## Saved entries
==============================
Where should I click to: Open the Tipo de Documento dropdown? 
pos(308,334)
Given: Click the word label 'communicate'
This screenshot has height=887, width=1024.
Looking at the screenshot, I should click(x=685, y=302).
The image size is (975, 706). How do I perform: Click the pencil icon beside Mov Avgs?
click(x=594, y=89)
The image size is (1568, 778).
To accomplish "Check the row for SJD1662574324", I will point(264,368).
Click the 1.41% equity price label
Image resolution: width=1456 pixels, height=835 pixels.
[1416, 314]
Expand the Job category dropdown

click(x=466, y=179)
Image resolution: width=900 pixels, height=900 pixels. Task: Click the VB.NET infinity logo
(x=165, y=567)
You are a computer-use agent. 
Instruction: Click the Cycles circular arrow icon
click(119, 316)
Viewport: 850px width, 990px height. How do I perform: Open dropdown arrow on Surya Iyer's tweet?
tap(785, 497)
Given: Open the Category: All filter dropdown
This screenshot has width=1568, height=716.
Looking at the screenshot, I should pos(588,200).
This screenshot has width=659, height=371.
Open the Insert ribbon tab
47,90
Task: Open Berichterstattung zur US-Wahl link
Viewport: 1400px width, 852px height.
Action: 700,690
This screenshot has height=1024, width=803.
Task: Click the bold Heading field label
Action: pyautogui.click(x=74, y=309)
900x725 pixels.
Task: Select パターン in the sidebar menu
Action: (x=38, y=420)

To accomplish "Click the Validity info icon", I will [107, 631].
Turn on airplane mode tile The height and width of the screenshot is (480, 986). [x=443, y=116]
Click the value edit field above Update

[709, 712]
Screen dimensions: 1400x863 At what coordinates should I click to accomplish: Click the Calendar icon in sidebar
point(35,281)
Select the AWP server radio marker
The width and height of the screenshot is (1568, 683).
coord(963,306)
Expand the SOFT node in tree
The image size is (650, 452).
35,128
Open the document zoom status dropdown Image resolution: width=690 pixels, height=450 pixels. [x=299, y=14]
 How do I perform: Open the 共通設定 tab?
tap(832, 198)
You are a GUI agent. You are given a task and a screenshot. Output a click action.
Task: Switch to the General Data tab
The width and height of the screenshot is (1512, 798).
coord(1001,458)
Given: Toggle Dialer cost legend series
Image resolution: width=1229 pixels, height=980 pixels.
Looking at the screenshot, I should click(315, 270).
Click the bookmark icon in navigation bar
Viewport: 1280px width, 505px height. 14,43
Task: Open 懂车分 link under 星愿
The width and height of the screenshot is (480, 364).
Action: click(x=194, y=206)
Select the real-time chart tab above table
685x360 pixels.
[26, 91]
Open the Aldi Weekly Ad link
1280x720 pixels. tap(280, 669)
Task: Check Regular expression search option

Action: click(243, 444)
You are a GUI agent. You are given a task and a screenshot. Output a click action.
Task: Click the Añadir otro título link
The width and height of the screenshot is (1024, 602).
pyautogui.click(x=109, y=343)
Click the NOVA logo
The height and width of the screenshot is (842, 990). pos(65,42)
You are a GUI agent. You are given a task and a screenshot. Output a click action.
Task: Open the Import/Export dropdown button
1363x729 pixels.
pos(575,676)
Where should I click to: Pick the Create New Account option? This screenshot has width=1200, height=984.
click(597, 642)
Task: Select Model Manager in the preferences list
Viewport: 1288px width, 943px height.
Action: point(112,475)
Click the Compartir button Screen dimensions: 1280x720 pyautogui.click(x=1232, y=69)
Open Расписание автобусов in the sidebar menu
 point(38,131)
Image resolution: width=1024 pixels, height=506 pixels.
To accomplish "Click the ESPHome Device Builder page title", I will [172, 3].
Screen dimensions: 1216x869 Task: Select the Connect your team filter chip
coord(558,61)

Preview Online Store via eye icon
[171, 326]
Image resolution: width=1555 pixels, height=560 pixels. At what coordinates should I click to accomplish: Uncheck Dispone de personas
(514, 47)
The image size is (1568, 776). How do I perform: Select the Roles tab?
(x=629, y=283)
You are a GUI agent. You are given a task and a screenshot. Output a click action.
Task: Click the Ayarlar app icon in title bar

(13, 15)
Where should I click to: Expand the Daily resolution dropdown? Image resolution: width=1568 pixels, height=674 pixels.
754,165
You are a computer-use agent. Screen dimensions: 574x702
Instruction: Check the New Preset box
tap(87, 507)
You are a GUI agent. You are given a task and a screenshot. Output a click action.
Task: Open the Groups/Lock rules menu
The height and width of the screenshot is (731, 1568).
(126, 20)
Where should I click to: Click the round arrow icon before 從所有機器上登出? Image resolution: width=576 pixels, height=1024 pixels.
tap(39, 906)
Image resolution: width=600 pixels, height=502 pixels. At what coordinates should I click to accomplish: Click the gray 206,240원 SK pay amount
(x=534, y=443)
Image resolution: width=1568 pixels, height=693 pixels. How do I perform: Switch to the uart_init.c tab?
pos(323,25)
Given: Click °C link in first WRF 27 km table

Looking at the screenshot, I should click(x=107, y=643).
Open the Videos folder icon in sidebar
==============================
## WHAT THE TASK ASKS
Tally the lines above containing "will"; give only the number.

## YOUR SOLUTION
3